One November morning of 2015, one of the five children of Edgar Carpio and Eladia Guarisma borrowed a bicycle and rode away from his home located in San Felix, southern Venezuela. His plan was to begin a new life, but he never came back home. Witnesses saw police officers taking him away. The family has inquired for him at all the possible legal instances, but nobody can account about his whereabouts.
Once again, the sound of weeping goes through the hallway and hits the wall of the couple room. Edgar wife is not in bed. He immediately realized what is going on. It is nothing new: his son Nelson is still missing. One more time, wearing his night clothes, Edgar crosses the sheet -used as a curtain to separate the hall from the living room-, and sees her in the gloom. Eladia Guarisma, his wife, is crying.
The woman is mired in another of her crises, but this time it seemed more intense: the crying and moans are out of control, heartbreaking, filled with memories. Weeping she explains to her husband that she had just dreamt again -after so many years of disappearance-, that Nelson has returned home, that he has crossed the main door threshold -that black gate in between deteriorated pink walls-, and greeted her and asked for her blessing. But in her dream, she only can see a blur of her son’s face, and his body is covered with bruises and scratches.

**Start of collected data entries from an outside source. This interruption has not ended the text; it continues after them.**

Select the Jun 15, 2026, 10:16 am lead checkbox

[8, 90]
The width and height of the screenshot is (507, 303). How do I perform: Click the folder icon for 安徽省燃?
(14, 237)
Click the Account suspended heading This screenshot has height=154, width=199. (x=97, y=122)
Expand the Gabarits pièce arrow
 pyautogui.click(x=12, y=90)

But in the real world there is not even a trace of Nelson. That night the air in the living room feels heavy. Edgar takes his wife by the arm and opens the door to the courtyard. They go outside. They feel the breeze of that dawn, which seemed colder than ever. The world is different outside. Still weeping, she takes a breath. They both sit on the floor. And in a sincere act of communion, Edgar burst into tears with her. They embrace under the moonlight. The black gate is closed.
It is not the first, nor the last night of insomnia.

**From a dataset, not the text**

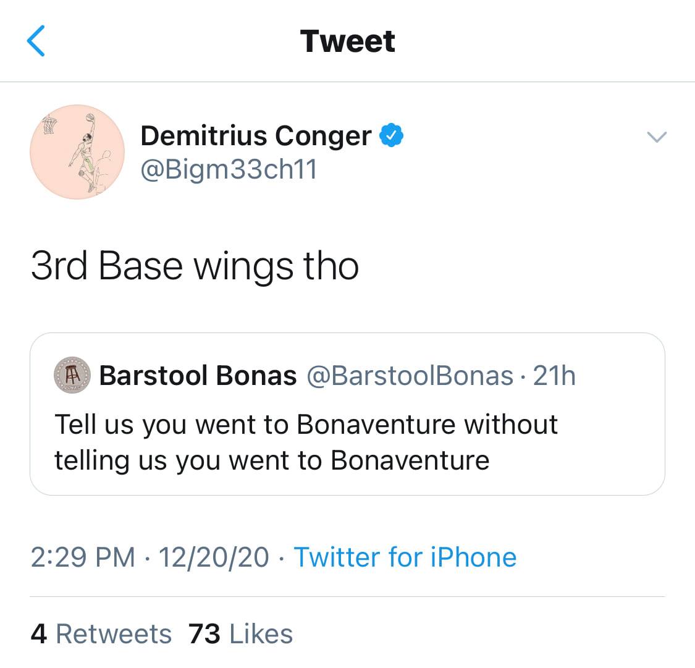Tap the @Bigm33ch11 handle
The width and height of the screenshot is (695, 668).
229,169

The dark circles under Eladia’s eyes are two dark hammocks that over the years have grown in layers. Every night she has nightmares with her son: she returns to the past again and again, to that moment when her son, Nelson, leaves home to never come back.
Nelson Omar Carpio Guarisma disappeared on November 17, 2015.
That morning, Edgar Carpio was not at home. The father was out sorting out work issues, looking for merchandise in El Roble, a sector of San Felix, in the state of Bolivar, where he used to purchase engine oils to resell on the Manuel Piar Avenue. This enabled him to support his family of five children with his wife Eladia, who was there to see when her 17-year-old left home before he vanished.
She got up at 5:00 in the morning to take a shower to go to the store, as she did every day of the week. An hour later she felt Nelson silently brushing his teeth and dressing. It was then when they met in the living room of the house, located in San José de Chirica, a neighborhood of San Felix east of Ciudad Guayana.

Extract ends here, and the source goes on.